### Goal
Identify every line in the items below that contains the word "perform", and copy each of those lines in full.
■ ■ ■ ■ ■
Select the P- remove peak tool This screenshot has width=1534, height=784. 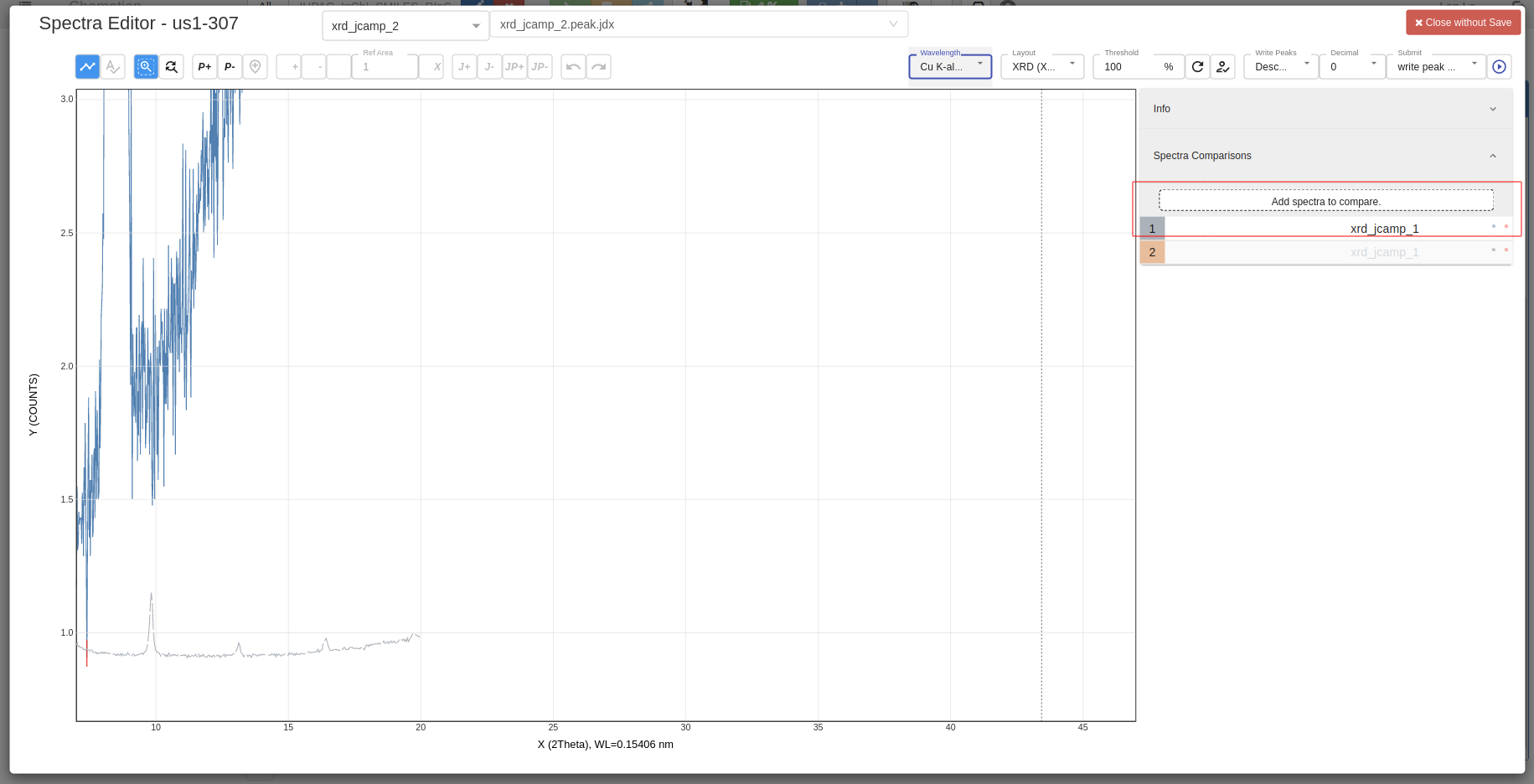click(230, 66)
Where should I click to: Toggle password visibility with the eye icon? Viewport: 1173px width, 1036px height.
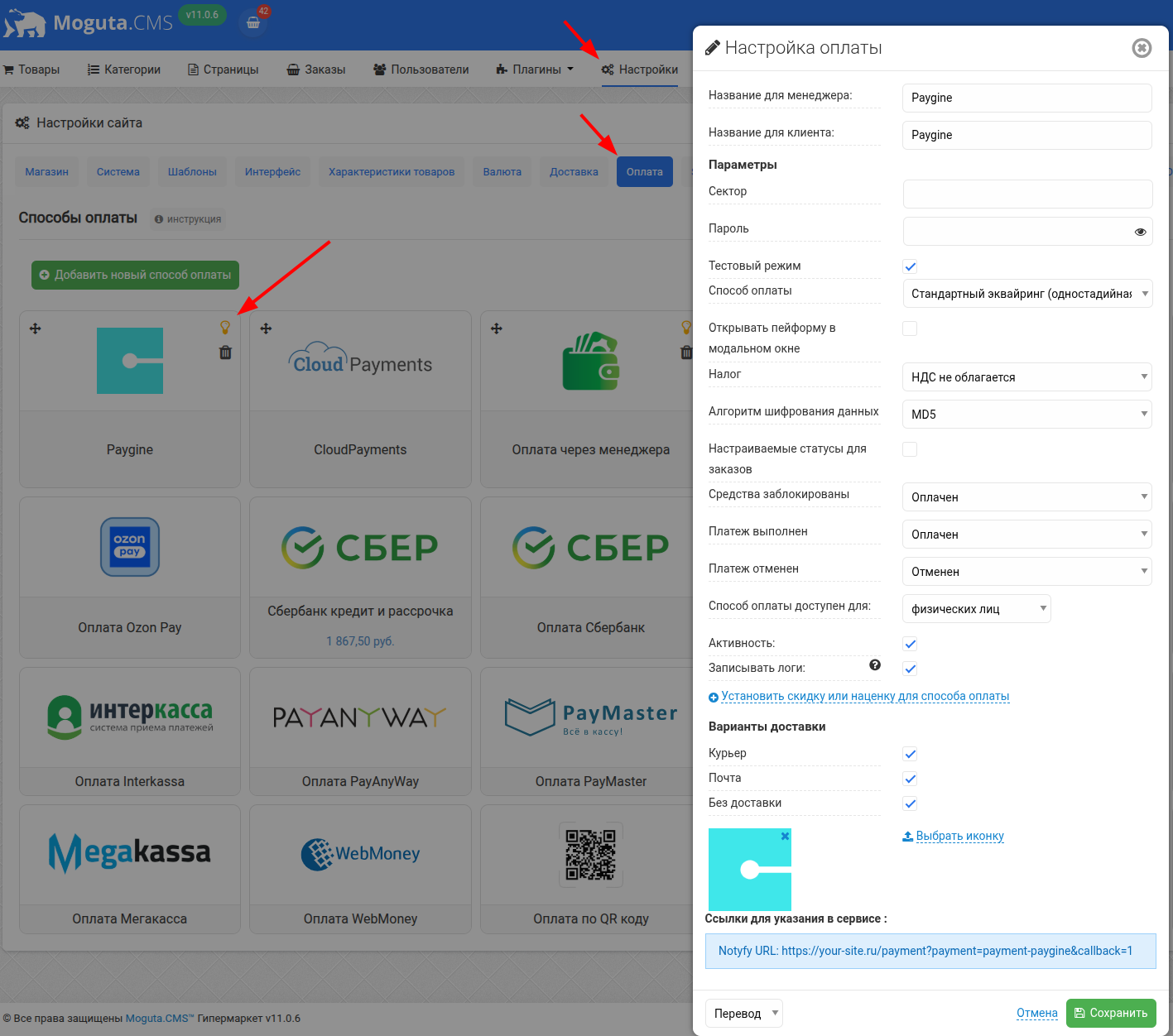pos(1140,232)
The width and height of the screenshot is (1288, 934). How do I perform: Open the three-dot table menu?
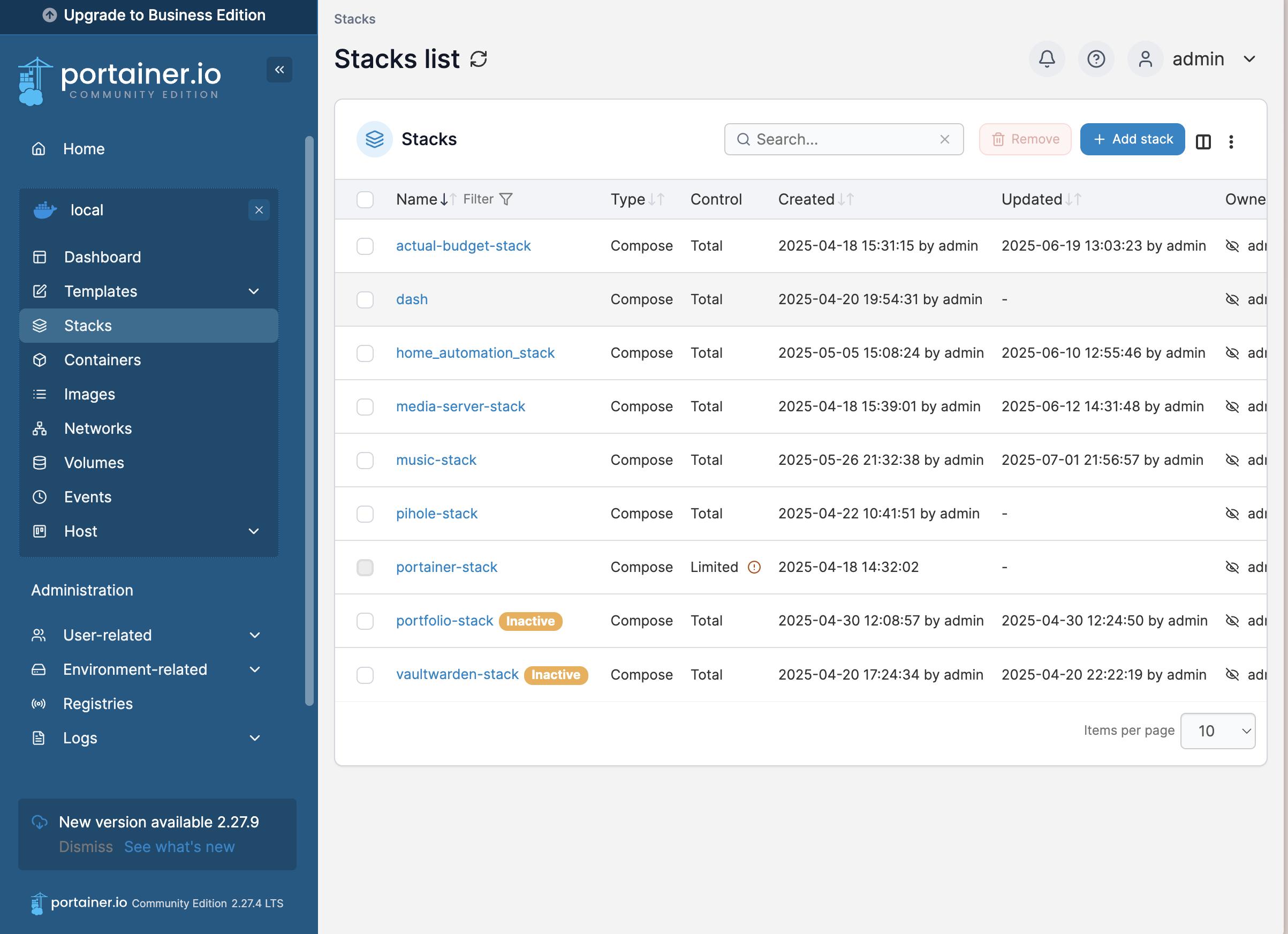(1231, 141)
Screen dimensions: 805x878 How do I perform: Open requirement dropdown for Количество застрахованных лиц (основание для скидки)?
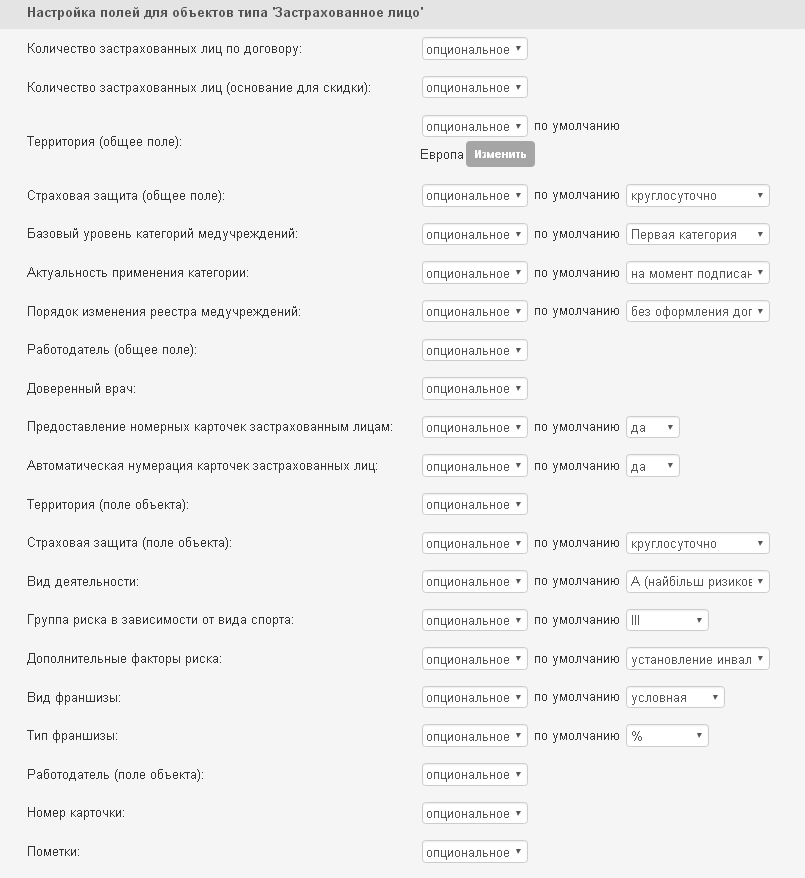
■ ■ ■ ■ ■
### Written answer
The width and height of the screenshot is (1288, 934). How do I perform: Open the three-dot table menu?
Screen dimensions: 805x878 How do I perform: Open requirement dropdown for Количество застрахованных лиц (основание для скидки)?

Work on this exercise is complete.